Before training, I also exclude too short (reviews with length smaller than 50 symbols) and too long (reviews with longer than 1000 symbols) reviews.
For the LSTM
layer I use hidden dimension 256
, num_layers 2
and one directional
parameters with 0.5 dropout
. Afterwards, I have fully connected layer.
For the training I used nn.BCELoss function with Adam optimizer (lr=0.001
).
Currently I get 85% validation accuracy with 98% training accuracy after 7 epochs. I did following steps for preventing overfitting and getting higher accuracy:
- used weight_decay for Adam optimizer,
- tried SGD (lr=0.1, 0.001) instead of Adam,
- tried to increase num_layers of LSTM,
In all of these cases model didn't learn at all, giving 50% of accuracy for both training and validation sets.
class CustomLSTM(nn.Module):
def __init__(self, vocab_size, use_embed=False, embed=None, embedding_size=200, hidden_size=256,
num_lstm_layers=2, bidirectional=False, dropout=0.5, output_dims=2):
super().__init__()
self.vocab_size = vocab_size
self.embedding_size = embedding_size
self.hidden_size = hidden_size
self.num_lstm_layers = num_lstm_layers
self.bidirectional = bidirectional
self.dropout = dropout
self.embedding = nn.Embedding(vocab_size, embedding_size)
if use_embed:
self.embedding.weight.data.copy_(torch.from_numpy(embed))

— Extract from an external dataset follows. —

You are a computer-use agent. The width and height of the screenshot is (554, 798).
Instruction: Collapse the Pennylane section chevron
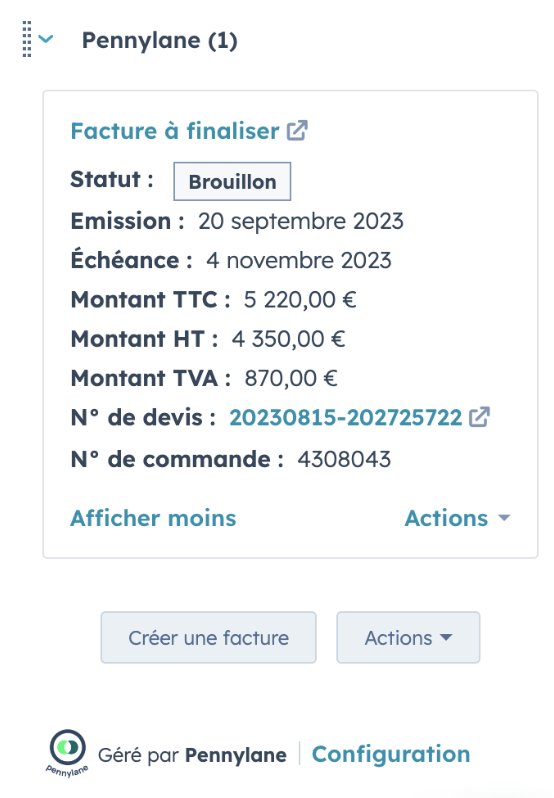(x=46, y=39)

# self.embedding.requires_grad = False
self.lstm = nn.LSTM(input_size=embedding_size,
hidden_size=hidden_size,
num_layers=num_lstm_layers,
batch_first=True,
dropout=dropout,
bidirectional=bidirectional)
# print('output dims value ', output_dims)
self.drop_fc = nn.Dropout(0.5)
self.fc = nn.Linear(hidden_size, output_dims)
self.sig = nn.Sigmoid()
I want to understand:
- Why the model doesn't learn at all with that changes applied?
- How to increase the accuracy?